Pertanyaan itu dijawab 'Aisyah, “Wahai kemenakanku, ayat ini menyangkut anak perempuan yatim yang berada di dalam pemeliharaan walinya. Walinya itu telah mencampur harta anak yang dipeliharanya dengan hartanya sendiri. Lalu si wali tertarik kepada harta anak itu dan juga tertarik kepada kecantikannya. Dia bermaksud menikahi anak yatim itu tetapi tidak dengan membayar mas kawinnya. Padahal kalau memang dia bermaksud ingin menikahinya, harus melaksanakan sebagaimana patutnya terhadap perempuan-perempuan lain, yakni dengan membayar mas kawin. Tapi rupanya orang ini bermaksud ingin mempermain-mainkan aturan yang telah ditetapkan Allah Subhanahu wa Ta'ala dan telah dicontohkan Rasul-Nya.

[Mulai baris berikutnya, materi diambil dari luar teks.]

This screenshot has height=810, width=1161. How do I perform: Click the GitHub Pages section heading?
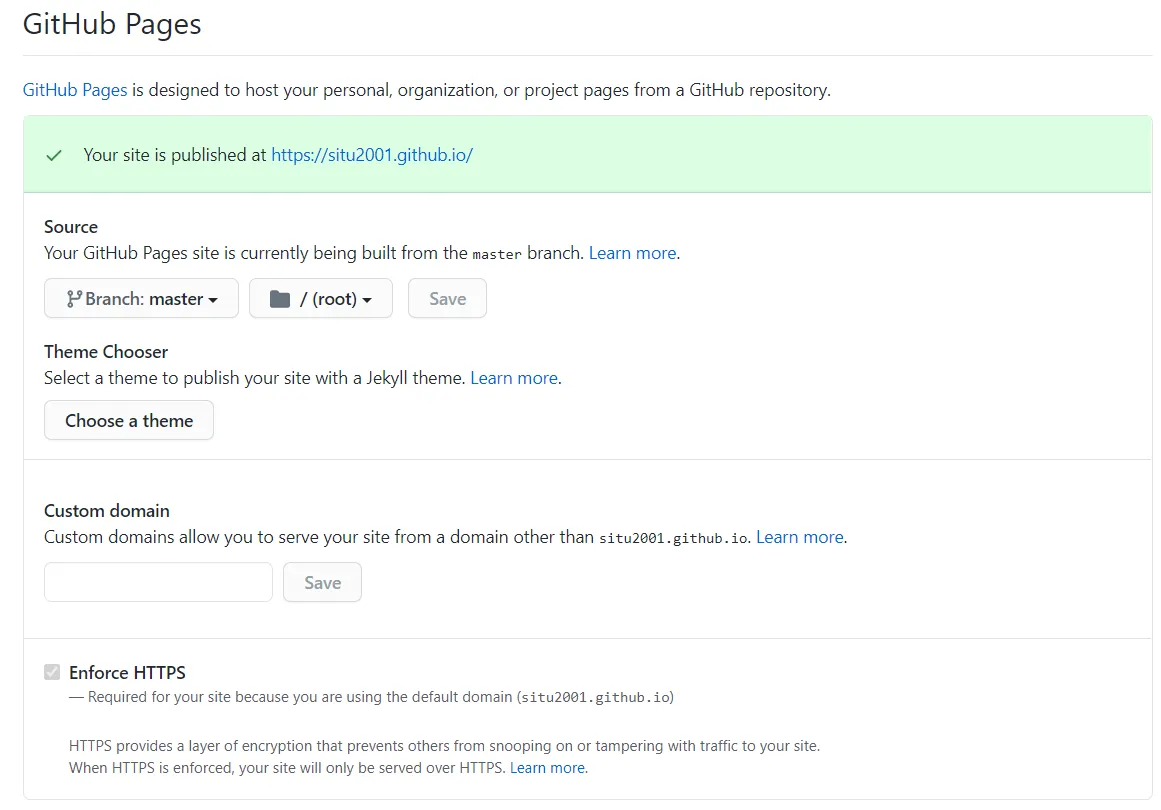click(112, 24)
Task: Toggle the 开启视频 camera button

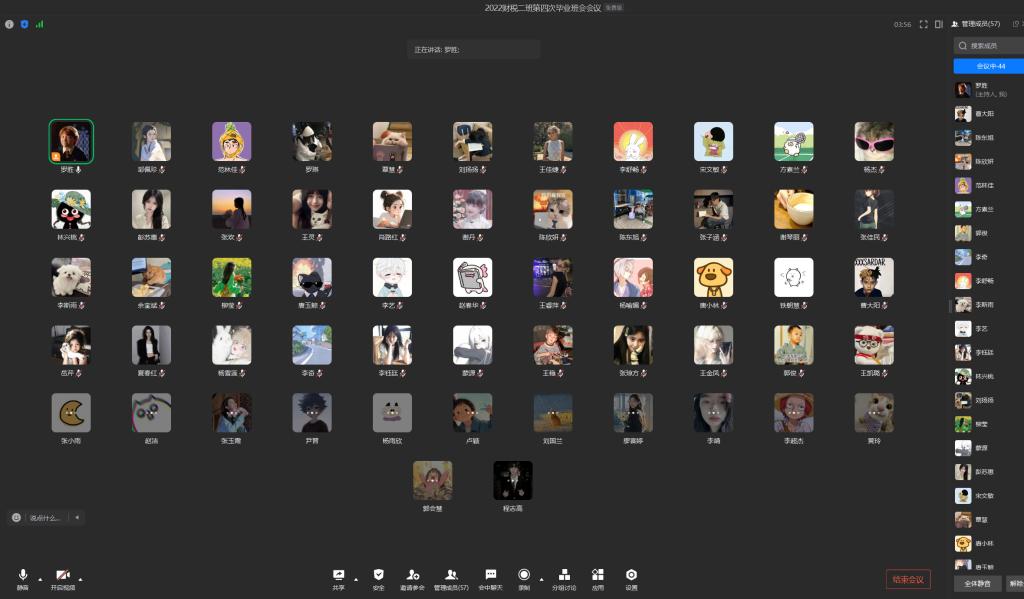Action: pyautogui.click(x=62, y=575)
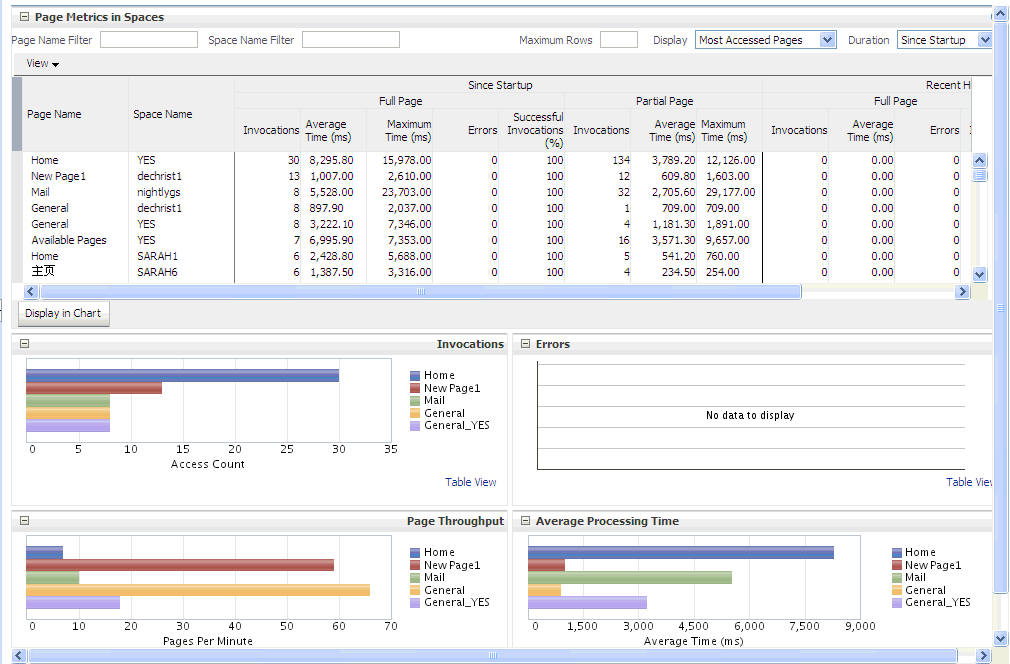Open Table View link under Invocations chart
Viewport: 1010px width, 664px height.
pos(470,482)
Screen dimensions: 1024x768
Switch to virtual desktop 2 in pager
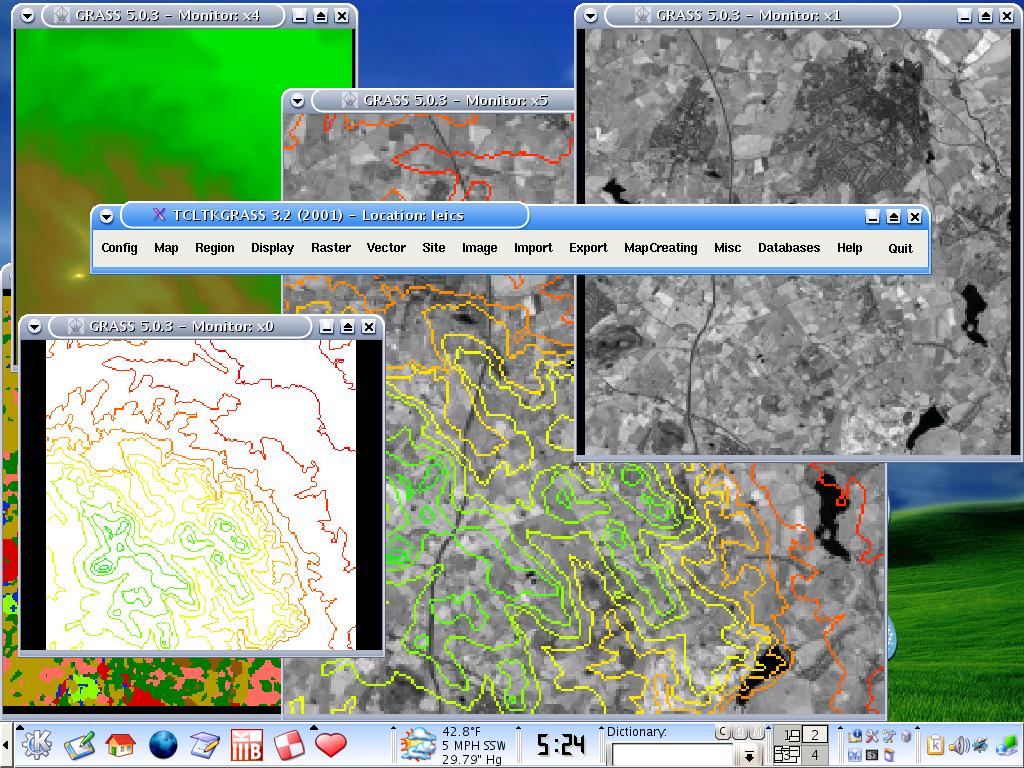click(x=815, y=735)
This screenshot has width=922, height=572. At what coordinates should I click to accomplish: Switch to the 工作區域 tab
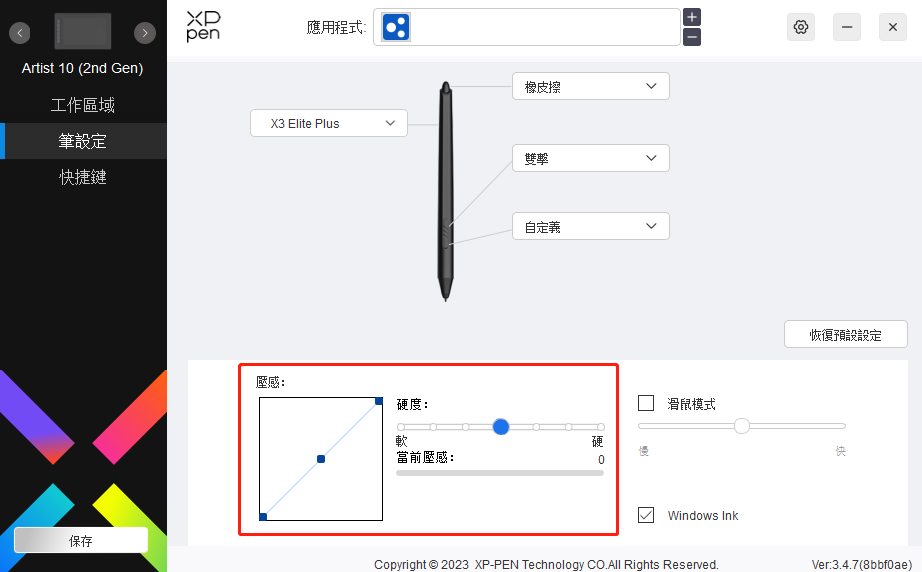(x=83, y=105)
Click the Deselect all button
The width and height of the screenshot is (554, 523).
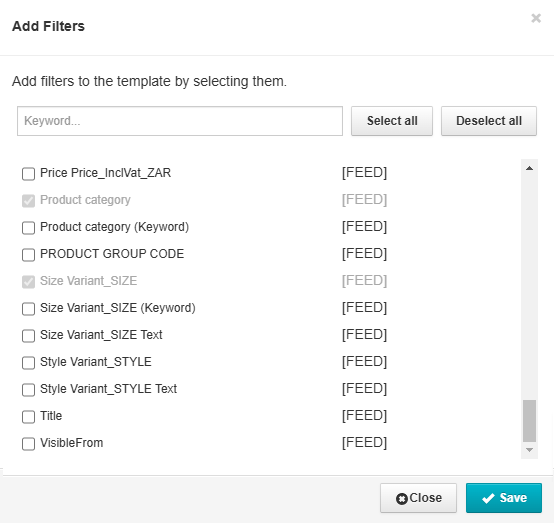[489, 121]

Dia ingin menikahi tapi hartanya tetap di dalam kekuasaannya. Maka diapun dilarang menikahi perempuan itu, kecuali kalau mau mengikuti aturan main yang telah ditetapkan. Allah ingin menyelamatkan dia dengan melarang menikahi perempuan yatim itu. Lebih baik menikahi perempuan lain walaupun sampai empat orang, daripada menikahi seorang yatim yang akan menjerumuskan dia ke dalam api neraka.” Demikian keterangan 'Aisyah panjang lebar.
Luruskan Niat
Orang yang berpikir dengan motivasi iman dan taqwa, bakal meninggalkan cara-cara yang nyata-nyata akan mencelakakan dirinya. Bukan berarti bahwa kalau kawin lebih dari satu sudah akan terlepas dari kesulitan. Namun, kesulitan yang dihadapi tidaklah sebesar orang yang mempermainkan anak yatim.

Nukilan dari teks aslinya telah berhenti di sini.